Mark Kramer, former director of the Nieman Program on Narrative Journalism, says it is “journalism that doesn’t assume the reader is a robot, that acknowledges the reader knows lots and feels and snickers and gets wild.” Kramer stresses the importance of voice. Readers have their coffee with the newspaper in the morning, he says. They want to understand and even identify with the news voice; but regular news reporting is anonymous and restrained, leaving the reader feeling lonely. When you have an audience made up of so many disparate sorts of people it seems noble to appeal to the lowest common denominator and just talk about the facts. But what happens is depersonalisation of the news voice – narrative journalism aims to put the human voice back at the breakfast table. Kramer defines narrative journalism as writing that contains the following elements:

1. Set scenes;

2. Characters;

3. Action that unfolds over time;

4. Voice that has personality;

5. A relationship with the audience; and

6. Destination – a theme, a purpose, and a reason.
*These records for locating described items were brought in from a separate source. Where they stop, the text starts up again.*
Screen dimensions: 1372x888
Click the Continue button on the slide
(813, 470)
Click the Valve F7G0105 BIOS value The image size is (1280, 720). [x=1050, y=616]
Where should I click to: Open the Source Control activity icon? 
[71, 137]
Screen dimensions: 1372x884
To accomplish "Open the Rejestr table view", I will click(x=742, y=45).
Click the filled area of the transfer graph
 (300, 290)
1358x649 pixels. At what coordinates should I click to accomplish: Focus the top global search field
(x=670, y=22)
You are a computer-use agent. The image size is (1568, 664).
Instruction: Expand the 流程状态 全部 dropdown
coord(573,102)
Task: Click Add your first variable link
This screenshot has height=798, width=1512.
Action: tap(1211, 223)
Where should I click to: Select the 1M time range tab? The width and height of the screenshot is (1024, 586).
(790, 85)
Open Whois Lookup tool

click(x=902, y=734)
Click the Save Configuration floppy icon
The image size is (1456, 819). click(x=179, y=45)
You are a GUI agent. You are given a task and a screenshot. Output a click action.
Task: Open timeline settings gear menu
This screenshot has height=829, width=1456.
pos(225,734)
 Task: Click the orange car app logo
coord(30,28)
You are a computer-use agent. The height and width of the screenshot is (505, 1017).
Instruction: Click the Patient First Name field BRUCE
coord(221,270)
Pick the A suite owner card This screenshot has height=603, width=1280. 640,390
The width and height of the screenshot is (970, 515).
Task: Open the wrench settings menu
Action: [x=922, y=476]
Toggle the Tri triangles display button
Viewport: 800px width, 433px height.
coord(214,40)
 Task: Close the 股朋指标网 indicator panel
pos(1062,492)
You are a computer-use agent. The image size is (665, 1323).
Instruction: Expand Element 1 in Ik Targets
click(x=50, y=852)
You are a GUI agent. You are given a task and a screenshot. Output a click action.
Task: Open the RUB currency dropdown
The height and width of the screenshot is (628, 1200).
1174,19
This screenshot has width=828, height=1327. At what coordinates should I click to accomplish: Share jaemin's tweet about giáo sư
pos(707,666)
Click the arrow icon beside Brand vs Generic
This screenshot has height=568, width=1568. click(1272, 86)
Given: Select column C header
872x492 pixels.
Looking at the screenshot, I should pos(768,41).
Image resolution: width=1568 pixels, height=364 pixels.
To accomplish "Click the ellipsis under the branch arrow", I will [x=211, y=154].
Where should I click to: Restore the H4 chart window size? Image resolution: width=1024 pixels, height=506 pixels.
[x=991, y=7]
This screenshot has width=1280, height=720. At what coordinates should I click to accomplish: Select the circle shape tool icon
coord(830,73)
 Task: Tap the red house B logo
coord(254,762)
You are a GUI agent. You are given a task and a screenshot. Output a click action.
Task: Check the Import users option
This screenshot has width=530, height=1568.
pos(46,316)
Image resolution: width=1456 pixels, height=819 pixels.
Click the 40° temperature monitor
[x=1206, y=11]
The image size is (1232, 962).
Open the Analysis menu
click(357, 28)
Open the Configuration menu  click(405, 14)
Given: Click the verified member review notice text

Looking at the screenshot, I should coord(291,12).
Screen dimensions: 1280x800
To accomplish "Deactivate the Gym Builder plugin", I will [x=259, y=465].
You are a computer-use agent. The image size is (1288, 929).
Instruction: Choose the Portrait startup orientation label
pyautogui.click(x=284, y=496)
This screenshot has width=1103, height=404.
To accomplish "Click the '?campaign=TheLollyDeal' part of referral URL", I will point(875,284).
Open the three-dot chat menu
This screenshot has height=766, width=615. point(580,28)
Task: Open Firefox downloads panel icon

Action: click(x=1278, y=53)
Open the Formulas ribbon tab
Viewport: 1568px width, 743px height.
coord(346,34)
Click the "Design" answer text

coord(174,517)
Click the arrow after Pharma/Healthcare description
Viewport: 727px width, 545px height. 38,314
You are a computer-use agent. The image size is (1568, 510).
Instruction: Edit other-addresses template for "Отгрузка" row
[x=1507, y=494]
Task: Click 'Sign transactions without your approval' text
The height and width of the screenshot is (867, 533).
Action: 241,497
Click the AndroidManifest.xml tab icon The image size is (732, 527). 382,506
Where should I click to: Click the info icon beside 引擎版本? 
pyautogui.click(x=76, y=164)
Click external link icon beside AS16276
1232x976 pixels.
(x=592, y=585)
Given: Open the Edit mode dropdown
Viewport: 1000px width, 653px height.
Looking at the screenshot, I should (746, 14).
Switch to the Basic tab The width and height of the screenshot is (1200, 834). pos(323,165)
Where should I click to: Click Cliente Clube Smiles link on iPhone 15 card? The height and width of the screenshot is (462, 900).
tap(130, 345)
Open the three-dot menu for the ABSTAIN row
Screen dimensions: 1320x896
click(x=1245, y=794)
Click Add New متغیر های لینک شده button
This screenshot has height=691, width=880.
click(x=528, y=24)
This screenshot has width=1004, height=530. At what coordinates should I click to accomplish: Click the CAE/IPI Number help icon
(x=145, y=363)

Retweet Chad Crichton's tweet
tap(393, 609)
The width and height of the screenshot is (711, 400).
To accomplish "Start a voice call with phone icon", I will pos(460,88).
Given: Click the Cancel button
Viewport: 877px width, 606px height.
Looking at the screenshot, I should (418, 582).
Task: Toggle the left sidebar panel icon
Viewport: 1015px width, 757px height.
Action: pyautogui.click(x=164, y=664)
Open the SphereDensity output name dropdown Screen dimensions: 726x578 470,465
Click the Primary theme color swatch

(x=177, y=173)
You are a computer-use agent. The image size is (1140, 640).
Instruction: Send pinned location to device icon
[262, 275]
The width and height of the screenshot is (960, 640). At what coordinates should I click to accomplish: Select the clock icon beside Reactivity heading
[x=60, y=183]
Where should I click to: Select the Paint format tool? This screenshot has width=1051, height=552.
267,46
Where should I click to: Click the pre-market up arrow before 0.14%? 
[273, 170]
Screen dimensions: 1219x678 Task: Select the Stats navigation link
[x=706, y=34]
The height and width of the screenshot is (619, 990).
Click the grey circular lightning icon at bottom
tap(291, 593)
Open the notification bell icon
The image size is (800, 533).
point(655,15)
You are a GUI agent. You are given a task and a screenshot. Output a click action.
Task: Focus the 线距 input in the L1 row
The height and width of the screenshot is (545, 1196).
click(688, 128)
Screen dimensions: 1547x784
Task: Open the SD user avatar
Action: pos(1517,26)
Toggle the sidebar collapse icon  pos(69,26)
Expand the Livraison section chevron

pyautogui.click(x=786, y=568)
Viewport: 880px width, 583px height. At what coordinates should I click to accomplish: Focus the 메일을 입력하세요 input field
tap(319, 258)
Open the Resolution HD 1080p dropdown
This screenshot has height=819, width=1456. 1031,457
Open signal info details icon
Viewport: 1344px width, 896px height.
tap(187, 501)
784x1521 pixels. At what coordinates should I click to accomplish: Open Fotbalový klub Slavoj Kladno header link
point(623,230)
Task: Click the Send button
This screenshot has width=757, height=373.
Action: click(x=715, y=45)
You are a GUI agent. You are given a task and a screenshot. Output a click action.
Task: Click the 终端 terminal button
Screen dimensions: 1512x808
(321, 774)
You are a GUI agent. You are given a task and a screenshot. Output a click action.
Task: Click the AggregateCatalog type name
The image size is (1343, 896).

Online narrative journalism[edit]

One of the earliest and most high profile examples of effective usage of narrative journalism online can be found in the Philadelphia Inquirer's nonfiction serial "Black Hawk Down". The 1997 online newspaper series chronicled the dramatic American raid of Mogadishu and based their stories on interviews with the soldiers who fought in the battle. The story became part illustrated book, part documentary and part radio program and allowed readers to explore the story in depth.

With the availability of free publishing online today, narrative journalism has become a popular form used by writers eager to give their personal perspectives on noteworthy events and public issues.

Salon and Slate are two of the most popular forums for narrative journalism. Other sites devoted to this craft include Creative Nonfiction and Atlantic Unbound, and with the increasing popularity of citizen journalism there exists potential for more to explore on the scene to cater to a variety of niches.

Six Billion, founded in 2003, was an online magazine of narrative journalism that attempted to tackle an issue from 360 degrees. Each issue (themed by one topic such as "Battleground States" or "Veterans of Foreign Wars") featured stories told in text, film/video, photography, sound, illustration, and interactive media.

Issues with narrative journalism[edit]

"A narrative does not depart from the cardinal rule: Make nothing up or you'll be out of here and working at the Sunglass Hut so fast it'll make your head spin around. A narrative is a journalistic form that has fallen into considerable disfavor in the wake of our craft's ceaseless, self-flagellating credibility crisis" — Patrick Beach, Austin American-Statesman

Since so much of narrative journalism is based on a writer reconstructing his or her experiences, many professionals in the news industry find themselves wary of using this technique because it is often harder to verify facts within the story. In a post-Jayson Blair era, those concerned with the ethics of honest reporting and writing are cautious of journalistic storytelling that may be manipulating facts to make the reader more emotionally invested.

Also, narrative journalism has not yet found a definite home in the newsroom because of the nature of news reporting. Long-form writing is something that most journalists are not trained for, and incredible hard-news beat reporters are not necessarily great storytellers.

Narrative journalism cannot be practiced in every setting.